1.10 “Money Now Authorization Form” shall have the meaning set forth in Section 2.4 hereof.

 

1.11 “Money Now Fee” shall mean the total fee paid by a Customer to Originator for a Money Now loan.

 

1.12 “Originator” shall mean the state or nationally chartered banking institution, designated by HTMI and consented to by Jackson Hewitt, if required in accordance with Section 3.1, having sufficient net worth to support the Program.

 

1.13 “Program Protocols” shall mean those processes and procedures developed by HTMI for offering Bank Products by Jackson Hewitt through Franchisees and TSA.

 

1.14 “Qualified Expenses” shall mean all direct expenditures, including expenditures paid to the Originator, incurred in good faith by HTMI or any of its affiliates in connection with ordinary and routine servicing and origination of Bank Products on behalf of Customers and the performance of HTMI’s obligations hereunder, including (without limitation), salaries, employee


benefits, cost of funds, depreciation, equipment rent, equipment maintenance, space rent, facilities maintenance, credit reports, legal forms and supplies, printing and distributing check stock, legal expenses (other than those incurred in connection with litigation of any kind or in connection with a joint effort with Jackson Hewitt to address state regulatory or legislative issues), telephone and telegraph, postage, delivery charges, travel, purchased services and systems, professional consulting, external staff training and other personnel-related expenses, advertising, sales promotion, including a loan offer solicitation, collection, systems, systems development, check clearing, cash management, software purchase, licensing or development and data processing expenses.

 

1.15 “Qualifying Procedures” shall mean procedures developed from time to time by HTMI in consultation with Jackson Hewitt and provided by HTMI to Jackson Hewitt prior to each tax season relating to Bank Products.

 

1.16 “RAC” shall mean a refund anticipation check based on a Customer’s federal or state income tax refund, which term shall also include the equivalent product by which the delivery of funds is accomplished through direct deposit. “RAC” shall also mean the products referred to by Jackson Hewitt as an “accelerated check refund” or “ACR” and as an “assisted direct deposit” or “ADD”.

 

1.17 “RAL” shall mean a refund anticipation loan based on a Customer’s anticipated federal income tax refund.

 

1.18 “RAC Fee” shall mean the total fee paid by a Customer to Originator for a RAC, which term includes the fees referred to by Jackson Hewitt as the “ACR Fee” and the “ADD Fee”.

 

1.19 “RAL Fee” shall mean the total fee paid by a Customer to Originator for a RAL.

 

1.20 “Return” shall have the meaning set forth in Section 2.2 hereof

 

1.21 “Subject Territories” means those jurisdictions set forth on Exhibit D hereto.

 

2. RIGHTS, DUTIES AND OBLIGATIONS OF JACKSON HEWITT.

 

2.1 Franchisees.
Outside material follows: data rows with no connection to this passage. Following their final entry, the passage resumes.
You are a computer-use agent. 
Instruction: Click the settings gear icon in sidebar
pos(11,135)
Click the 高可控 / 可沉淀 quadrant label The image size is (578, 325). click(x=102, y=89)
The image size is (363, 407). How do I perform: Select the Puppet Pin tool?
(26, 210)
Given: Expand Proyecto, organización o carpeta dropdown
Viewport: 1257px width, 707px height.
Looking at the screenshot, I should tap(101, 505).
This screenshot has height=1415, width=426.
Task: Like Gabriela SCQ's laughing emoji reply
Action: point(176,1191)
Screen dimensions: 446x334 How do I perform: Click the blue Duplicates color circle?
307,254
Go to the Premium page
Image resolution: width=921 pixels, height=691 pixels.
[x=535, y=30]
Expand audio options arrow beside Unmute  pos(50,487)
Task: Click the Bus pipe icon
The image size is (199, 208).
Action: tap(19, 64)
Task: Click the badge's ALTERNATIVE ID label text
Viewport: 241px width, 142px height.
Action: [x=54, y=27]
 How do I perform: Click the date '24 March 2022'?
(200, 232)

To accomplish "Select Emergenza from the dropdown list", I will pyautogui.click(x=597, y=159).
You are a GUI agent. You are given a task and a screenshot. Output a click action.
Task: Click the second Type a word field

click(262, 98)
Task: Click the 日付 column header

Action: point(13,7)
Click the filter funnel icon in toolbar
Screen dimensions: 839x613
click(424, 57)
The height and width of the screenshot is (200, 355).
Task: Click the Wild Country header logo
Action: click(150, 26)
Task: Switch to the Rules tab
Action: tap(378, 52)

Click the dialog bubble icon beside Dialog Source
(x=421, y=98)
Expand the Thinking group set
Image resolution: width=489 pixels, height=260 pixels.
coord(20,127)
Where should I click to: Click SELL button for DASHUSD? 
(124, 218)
Jackson Hewitt shall arrange for TSA and, at its option, certain Franchisees, to enter into separate agreements with HTMI (the form of which agreement, in the case of TSA, is attached hereto as Exhibit B and, in the case of Franchisees, is attached hereto as Exhibit C), relating to the provision of Bank Products to Customers.

 

2.2 Collection of Returns. Jackson Hewitt shall cause TSA and each Franchisee participating in the Program to prepare and/or collect and file with appropriate taxing authorities federal and state income tax returns (the “Returns”) for Customers, and TSA and such Franchisees shall be solely responsible for any liability to the taxpayer and/or the taxing authorities arising out of the preparation and/or collection and filing of such Returns.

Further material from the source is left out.